Highway 237 was elevated to prevent its flooding. It blocked the view of Alviso. Pushing our bikes up to crest the highway, at the stop sign, Alviso revealed itself, poor, rundown and unprotected from flooding. Lafayette Street, in a twist of irony, turned into Gold Street entering Alviso.
From Highway 237, we coasted down Gold Street to Elizabeth Street and Laine’s Grocery Store, a relic from the bawdy past. There, we parked our bikes and trekked the adjacent rail line’s creosote ties to enter a surreal world.
It was a world created by Leslie Salt Company who built the levees to create evaporation ponds by dredging. The Bay’s saline water was shuttled from pond to pond as the salinity increased with evaporation until the water turned pink. At the end, evaporation created a pond crusted with salt which was scraped into a silver-white crystal mountain for packaging.
From the rail lines secure, high rock embankment, we viewed the cord grass and pickle weed estuaries, the sterile gray colored salt evaporation ponds, the dry and the dusty gray dredged levees which formed. It was a spiderweb of levees and ponds to the Bay.
On the right, following the rail line, were high wire, electric transmission towers with concrete feet anchored in tidal muck. They were connected by wood elevated cat walks, bleached grey and often missing a plank.
In the distance were dim lines of civilization, the General Motors plant in Fremont, the blimp hanger of Moffett Field in Mountain View and next to it the vast complex of Lockheed Missal Company, where the dull roar of rocket engines occasionally thundered. The hills of the Diablo Range rose above the horizon, clearly visible unlike from at home viewed through smog's haze.
From the rail line, Mike and I traipsed onto a selected levee past posted Leslie Salt’s, red and white signs forbidding access. While free lancers, we were poachers. Hiding from Leslie Salt’s wardens enhanced our hunting adventure.
With shotguns lugged in hands, we gamboled over the irregular levee terrain to a suitable hunting spot, preferably on a Monday, Tuesday, Thursday or Friday. Settled, we shivered awaiting the sun’s rise over the Diablo Range. With daylight, if ducks came toward us, we crouched low and hid our faces. Once in shooting range, we stood up and shot. Usually we missed as they flew high, fast and veered on seeing us.
Levee outlaws, we were a status above rail line pass shooters.
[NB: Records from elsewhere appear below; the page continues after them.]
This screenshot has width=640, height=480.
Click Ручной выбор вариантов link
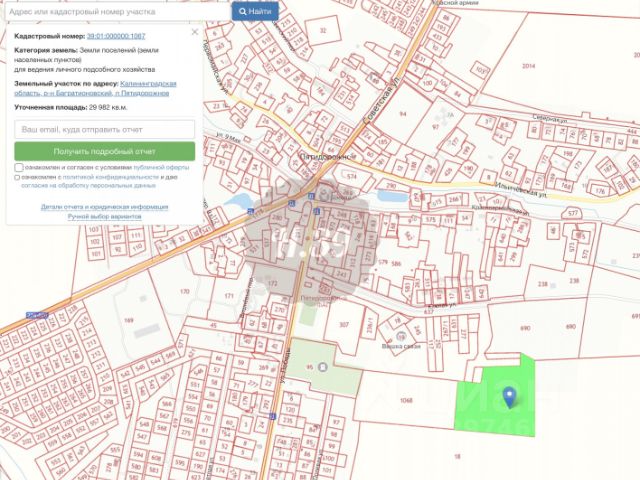(104, 216)
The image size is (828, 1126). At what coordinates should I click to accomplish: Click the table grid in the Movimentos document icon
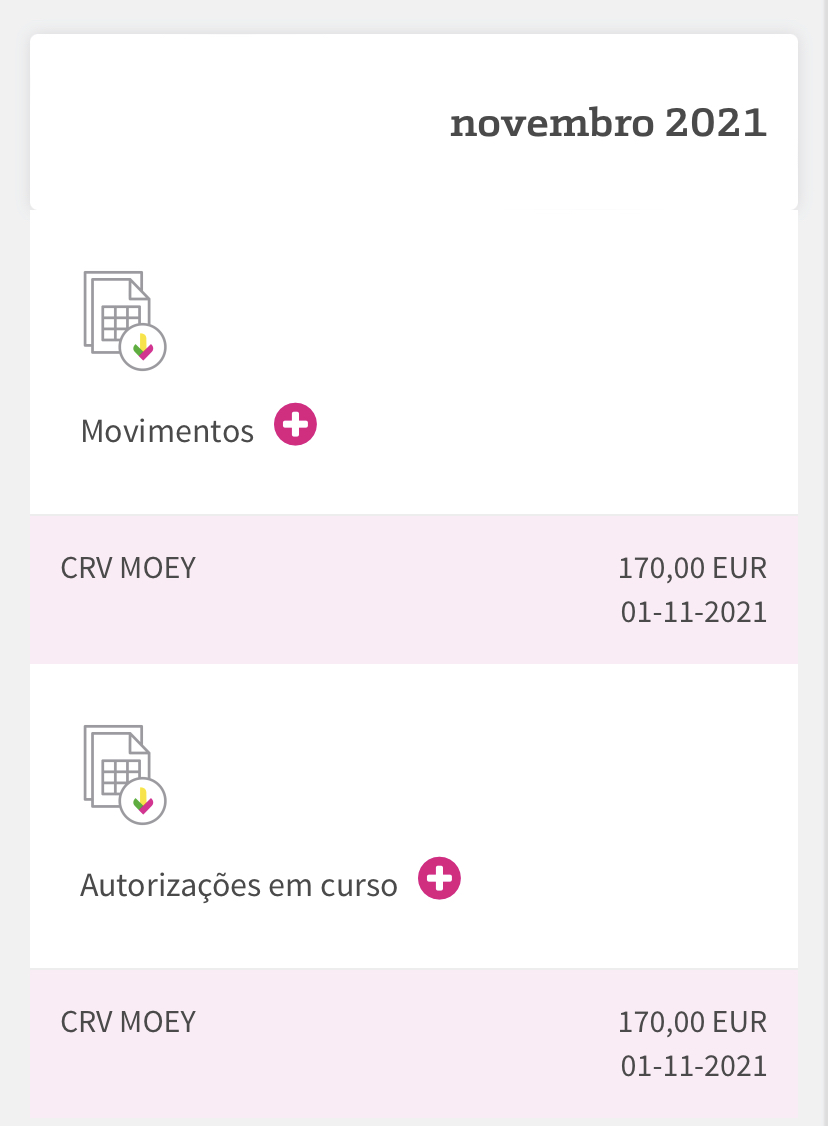121,322
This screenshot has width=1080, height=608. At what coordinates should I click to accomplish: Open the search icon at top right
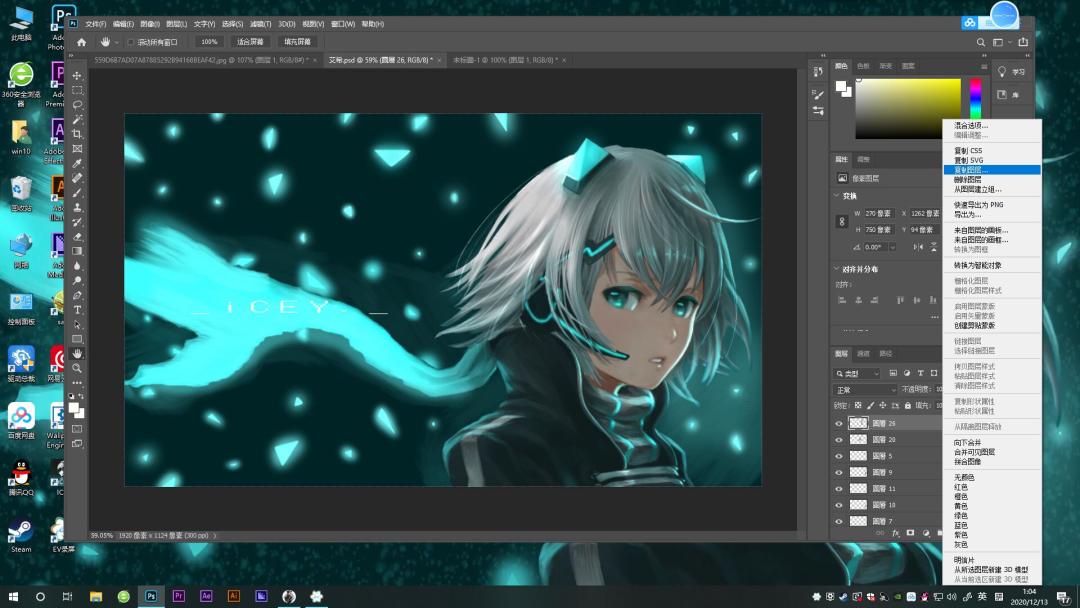[981, 42]
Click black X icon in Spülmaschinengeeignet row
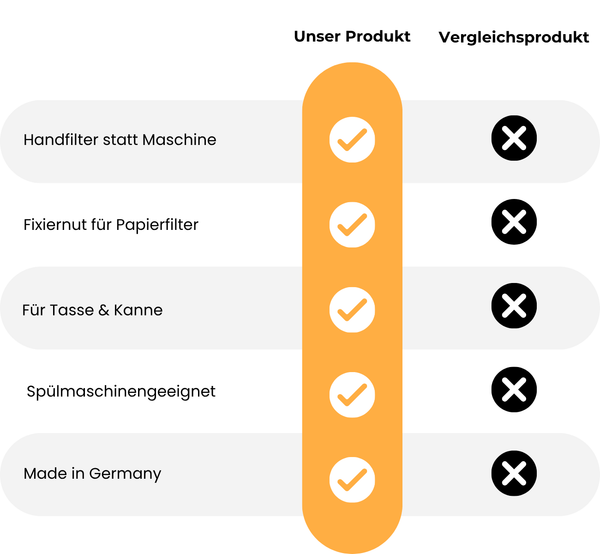The image size is (600, 554). point(514,388)
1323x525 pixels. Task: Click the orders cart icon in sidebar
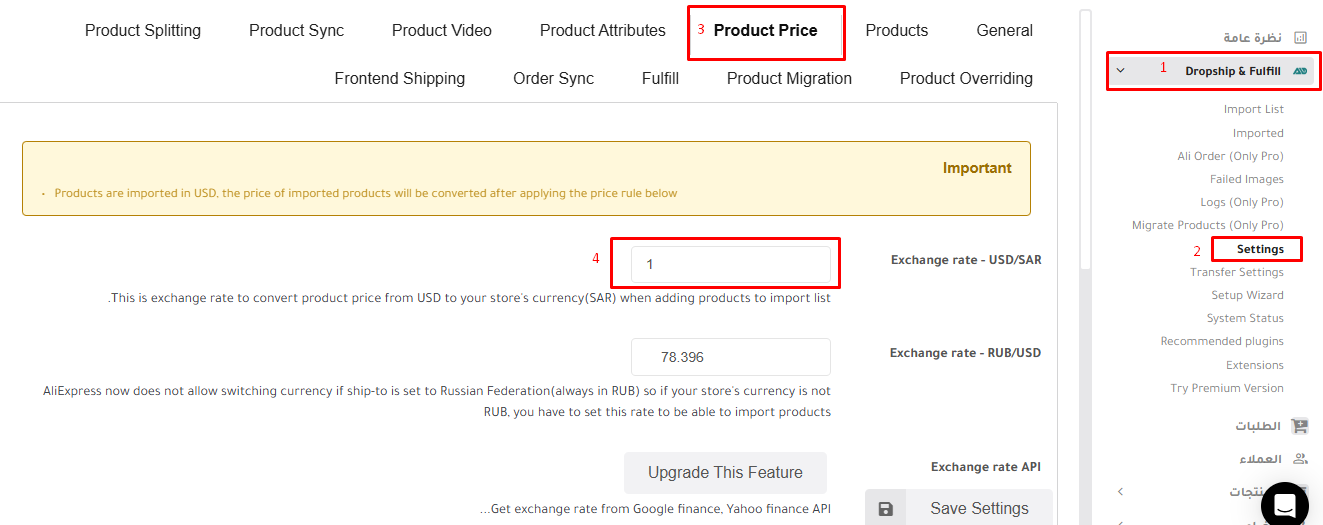[1300, 426]

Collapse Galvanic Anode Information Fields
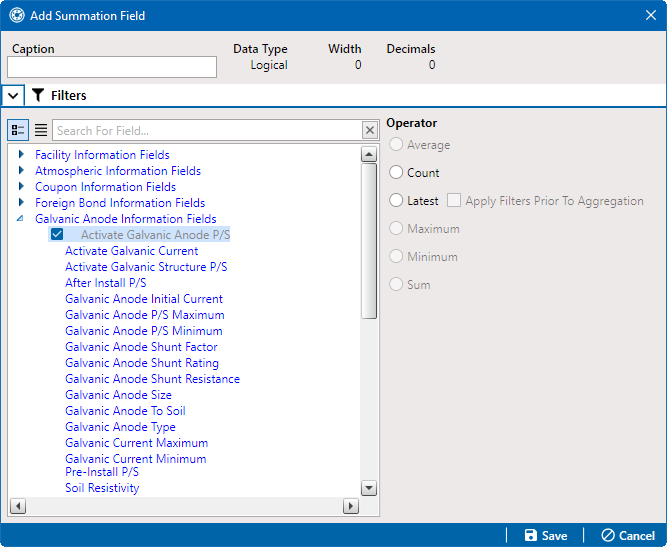tap(20, 219)
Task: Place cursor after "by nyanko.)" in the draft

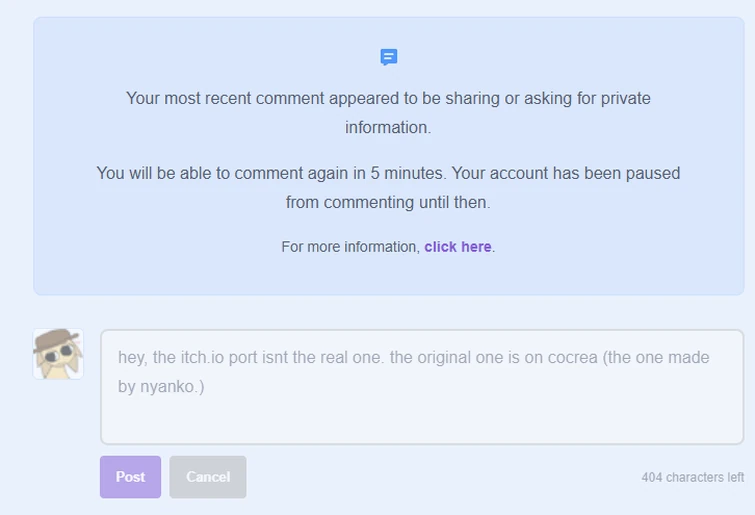Action: click(205, 386)
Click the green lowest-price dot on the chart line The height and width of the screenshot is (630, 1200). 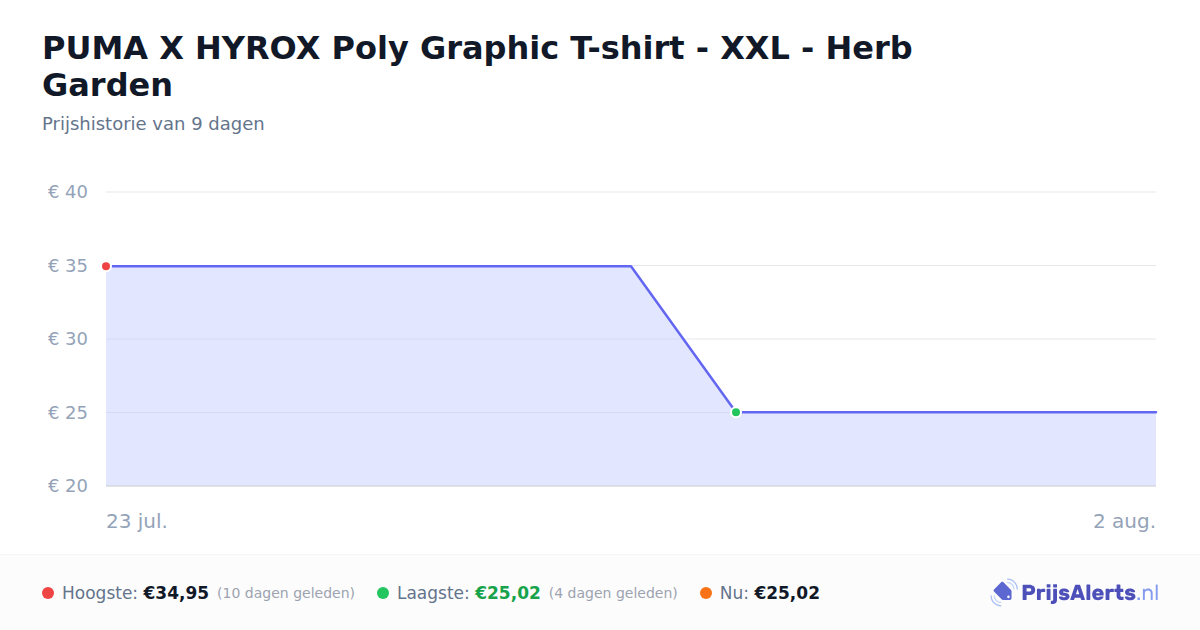point(736,412)
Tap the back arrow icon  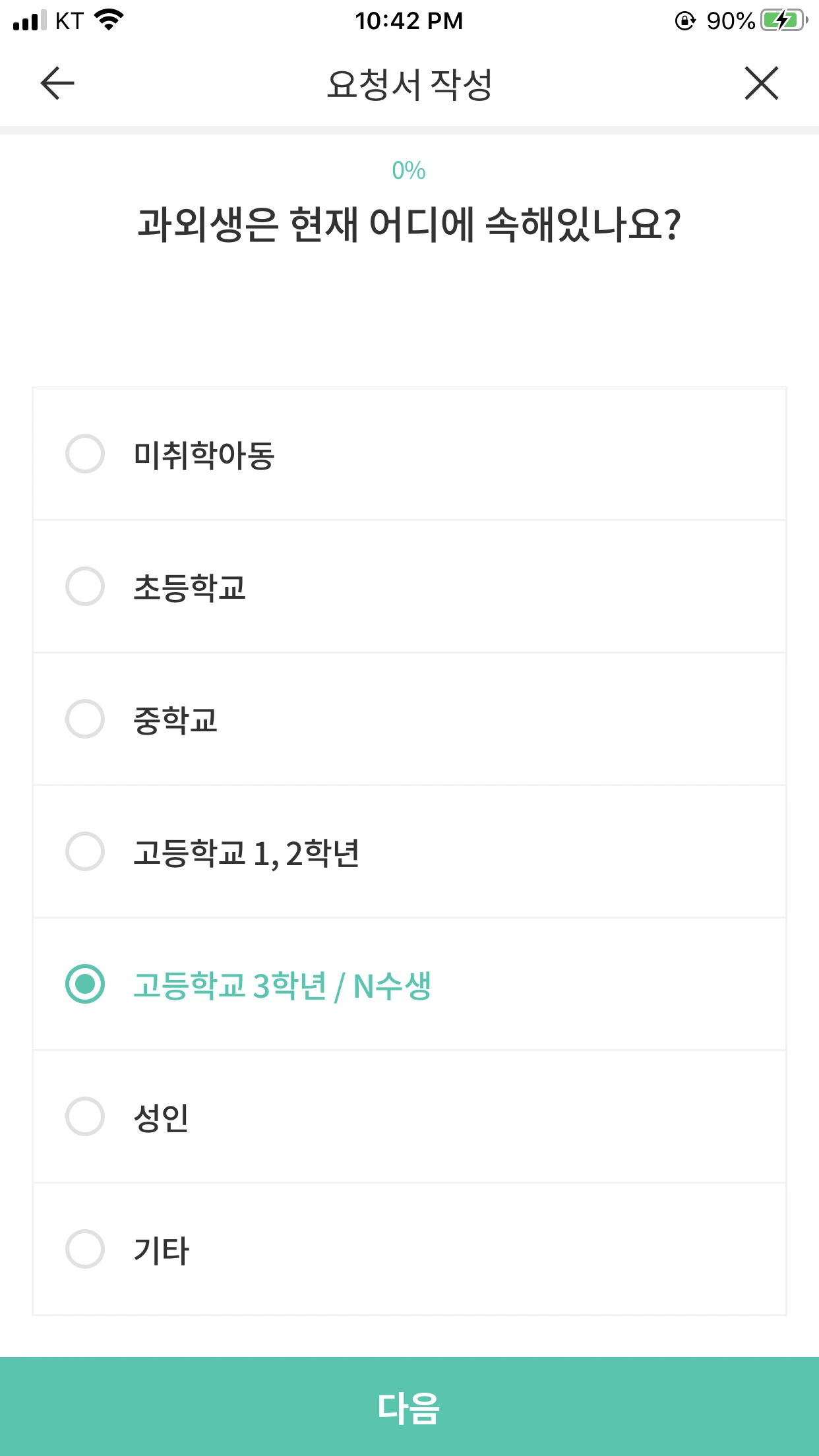(57, 84)
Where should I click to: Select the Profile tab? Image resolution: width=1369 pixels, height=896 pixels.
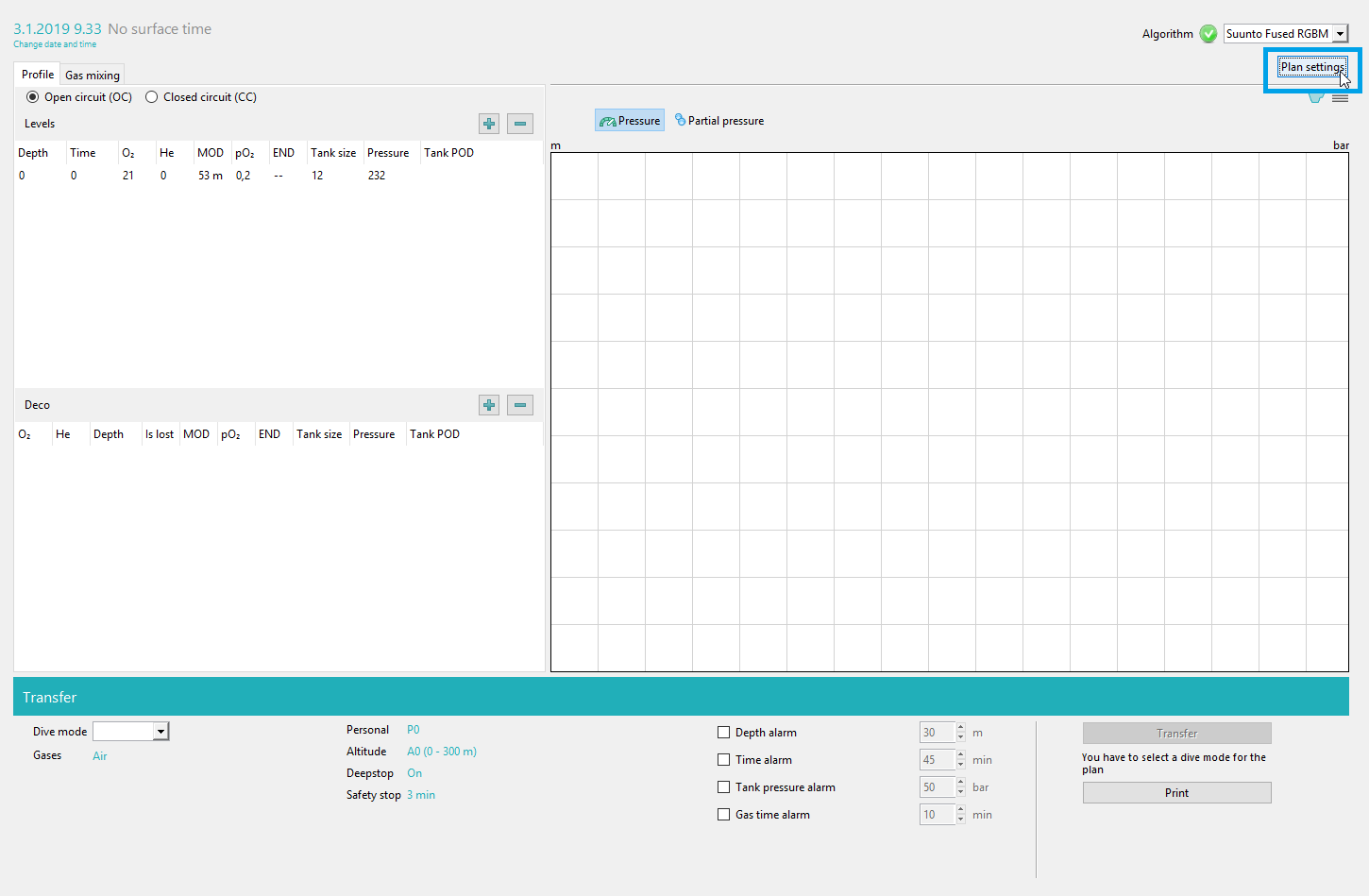point(38,75)
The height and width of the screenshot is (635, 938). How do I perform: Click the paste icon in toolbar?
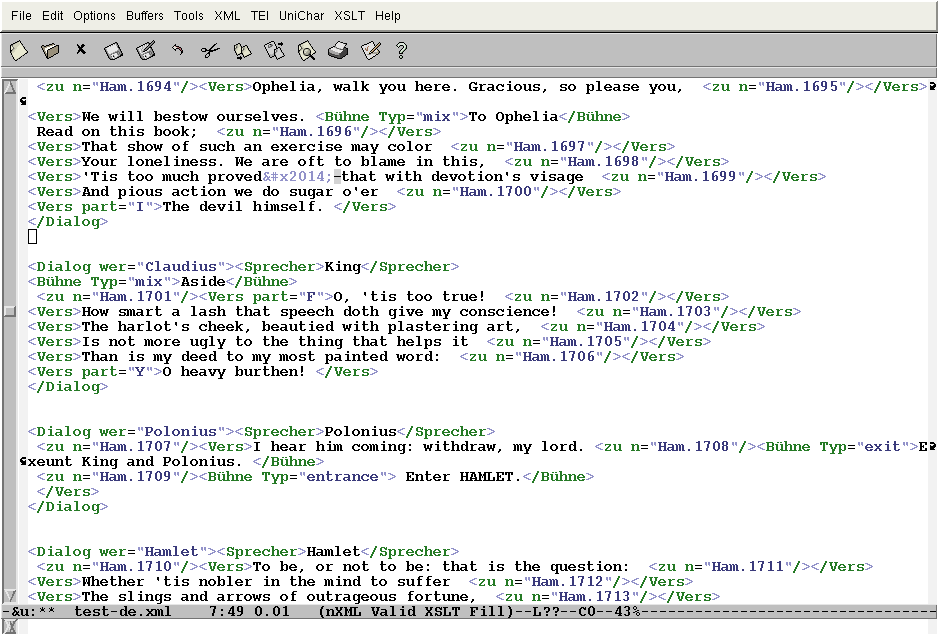click(274, 49)
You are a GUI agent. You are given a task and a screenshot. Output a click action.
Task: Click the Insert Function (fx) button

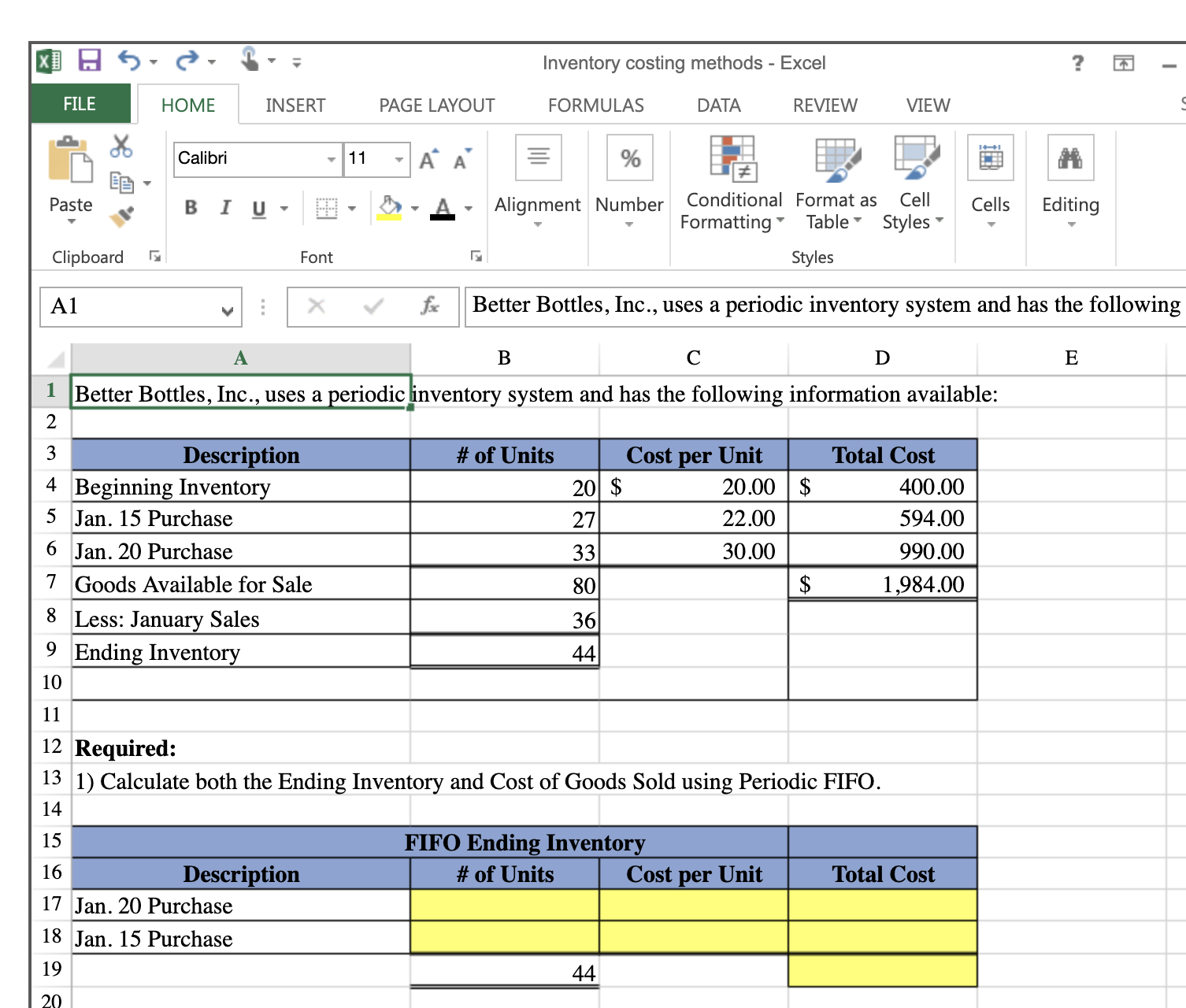(429, 306)
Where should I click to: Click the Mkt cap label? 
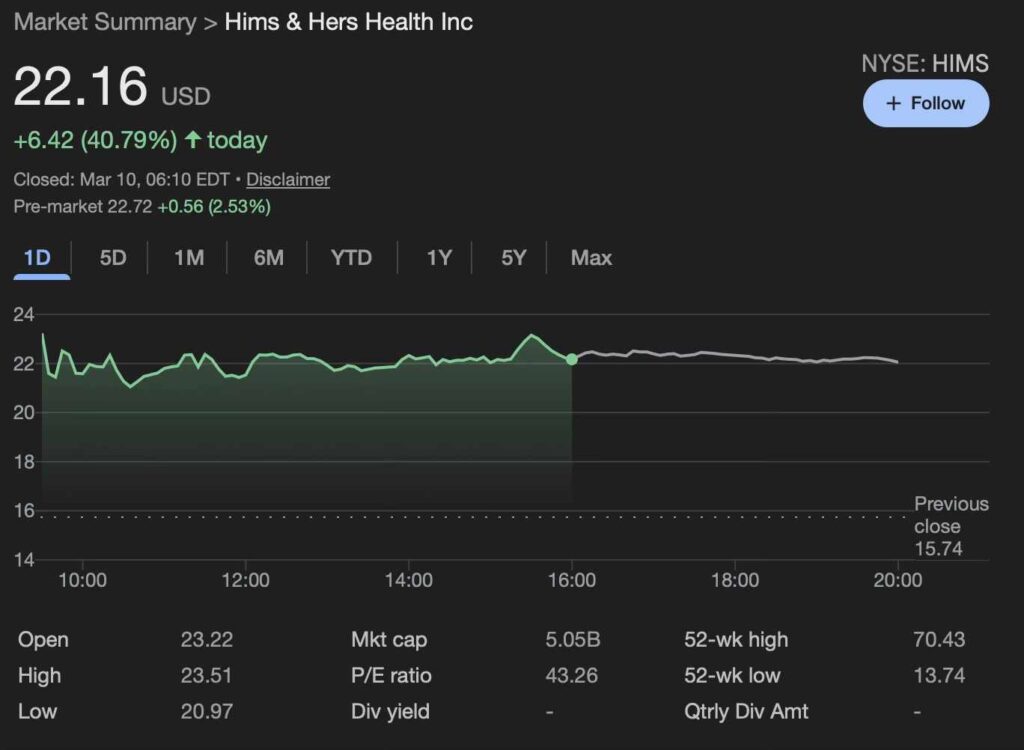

We envied the aristocrat hunters in blinds, surrounded by decoys. We were lucky to shoot a duck or two. They usually shot limits.
The one time better than dawn for duck hunting is when high wind blows. It needs be a real storm, white caps not only on the Bay but on Lesli Salt’s ponds. The one which occurred in November 1958, when Mike and I were 14 remains in fresh my memory now when 75.
The Canvasback, decoy trophy of that day, is a keepsake which followed me through life despite many moves. It sits on my fire place mantel and brings back the Alviso of my youth, once a special place for me.
It wasn’t until middle age I experienced a tinge of remorse at the owner’s loss. In answer to him, surely dead now, I can say, I took good care of it.
I recently re-visited Alviso. Unlike during my youth, despite its drawbacks, development has finally seeped into it. It’s now an annexed part of the City of San Jose, the city which abused it so long. Laine’s was still there but closed and decrepit. It collapsed in a heap, shortly after my visit. The tidal areas are still misused to produce salt but are now part of a national park. I didn’t walk out on the rail line to a levee. Park status has resulted in swarms of visitors.
Vahl’s is still there and open. I stopped there for dinner. A niece of the little, red dyed haired, matron operates it. Her living quarters are on the second floor. The rear annex is gone. While its 1950’s Italian restaurant décor and fare have been faithfully retained, it’s a hangout for electronics engineers. At the bar, I reminisced as an old man is wont to do about my Alviso.
After dinner, I walked to my car. I wanted to retrace the route once biked to the home of my youth in Santa Clara.
Opening the car door, I looked back at Vahl's aglow in neon lights. I understood, Alviso was no longer my Alviso. It belongs to others.